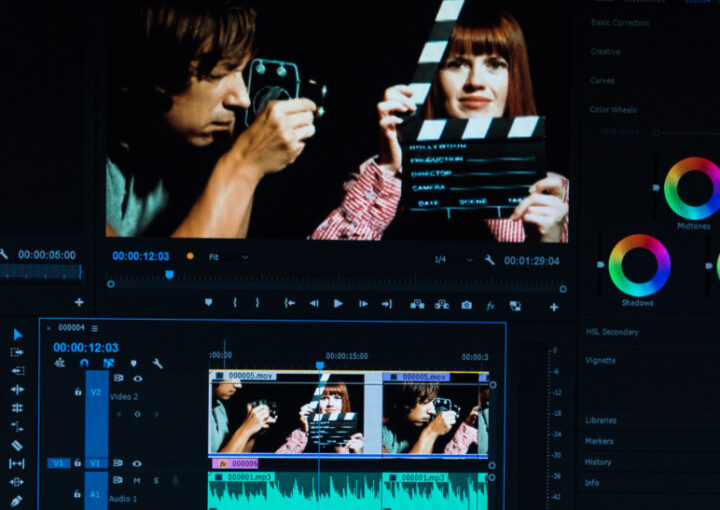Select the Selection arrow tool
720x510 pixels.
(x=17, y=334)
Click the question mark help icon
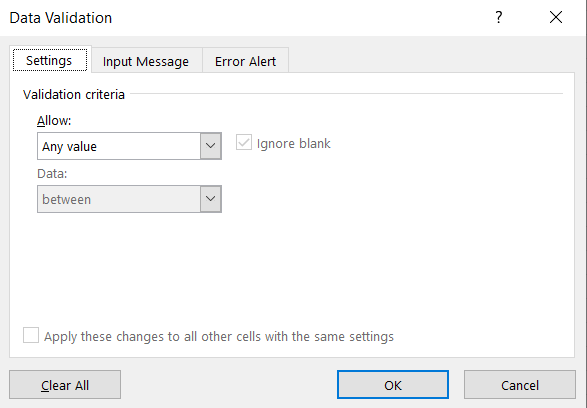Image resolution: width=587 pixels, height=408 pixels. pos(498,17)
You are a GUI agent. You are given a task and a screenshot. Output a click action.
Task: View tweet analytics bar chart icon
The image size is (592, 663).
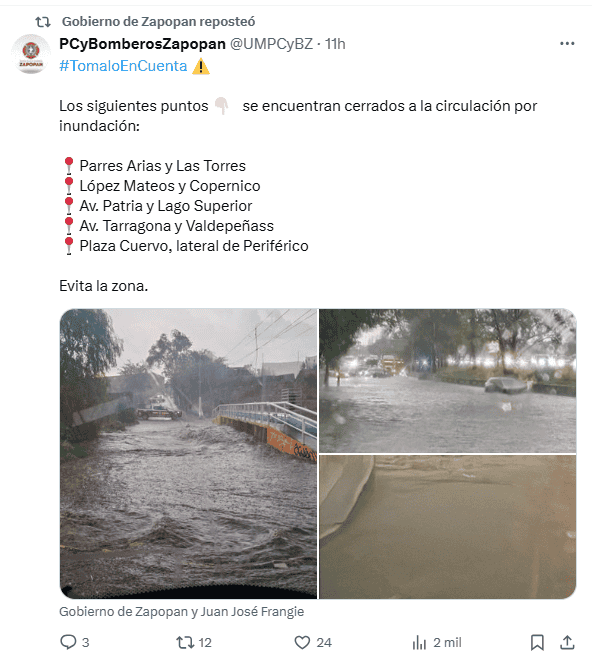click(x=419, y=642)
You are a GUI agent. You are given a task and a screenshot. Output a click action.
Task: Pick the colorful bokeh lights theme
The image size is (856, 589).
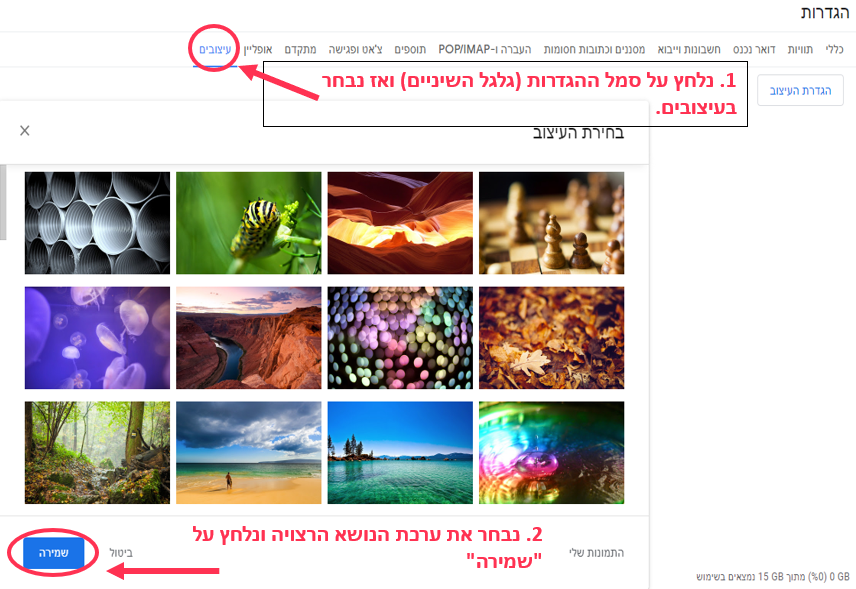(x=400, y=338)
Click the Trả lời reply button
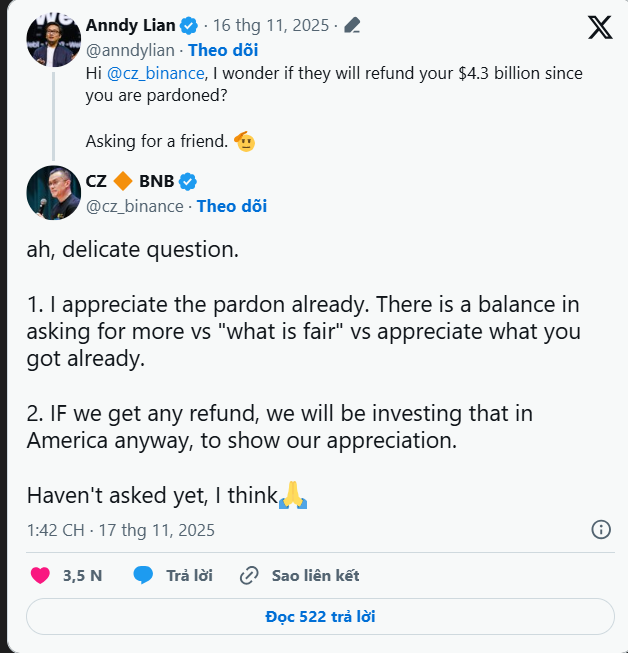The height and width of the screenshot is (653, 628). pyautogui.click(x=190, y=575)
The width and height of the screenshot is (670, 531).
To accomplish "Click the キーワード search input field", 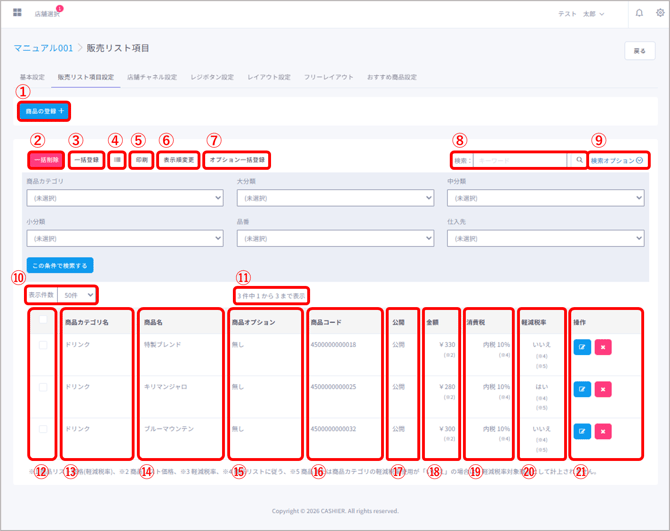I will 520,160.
-------
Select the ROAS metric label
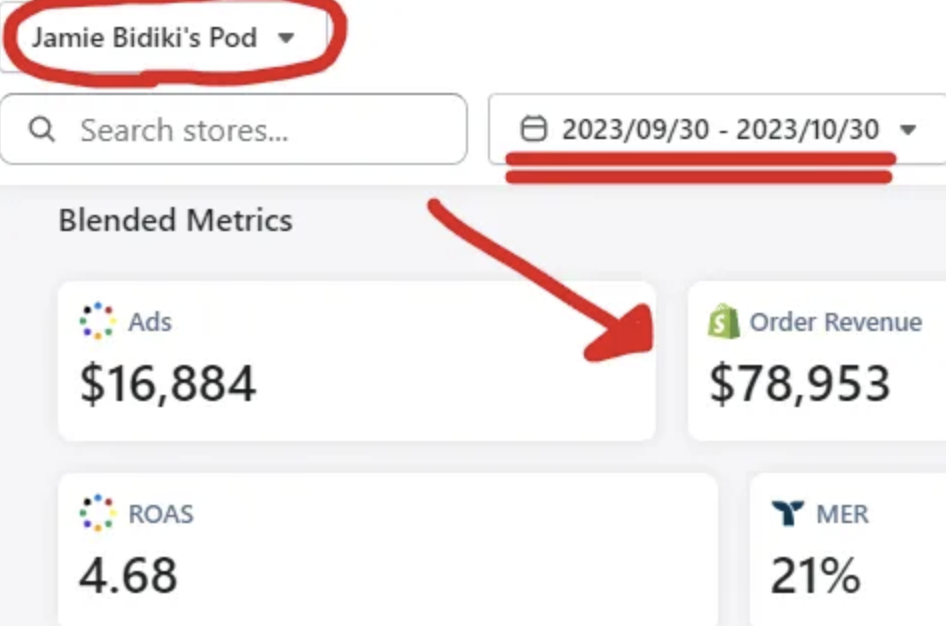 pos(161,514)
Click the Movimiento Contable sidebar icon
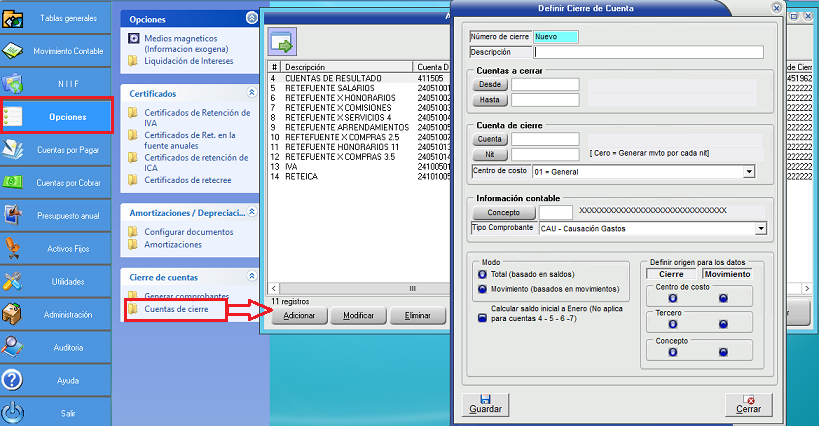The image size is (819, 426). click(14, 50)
-------
Go back to the listing above and reproduce, exactly, the stretch from the line bearing "The image size is (856, 589)." through the line bearing "The width and", without its pictures.

The image size is (856, 589).
(x=400, y=338)
Click the Trả lời reply button
The height and width of the screenshot is (653, 628). pyautogui.click(x=190, y=575)
The width and height of the screenshot is (670, 531).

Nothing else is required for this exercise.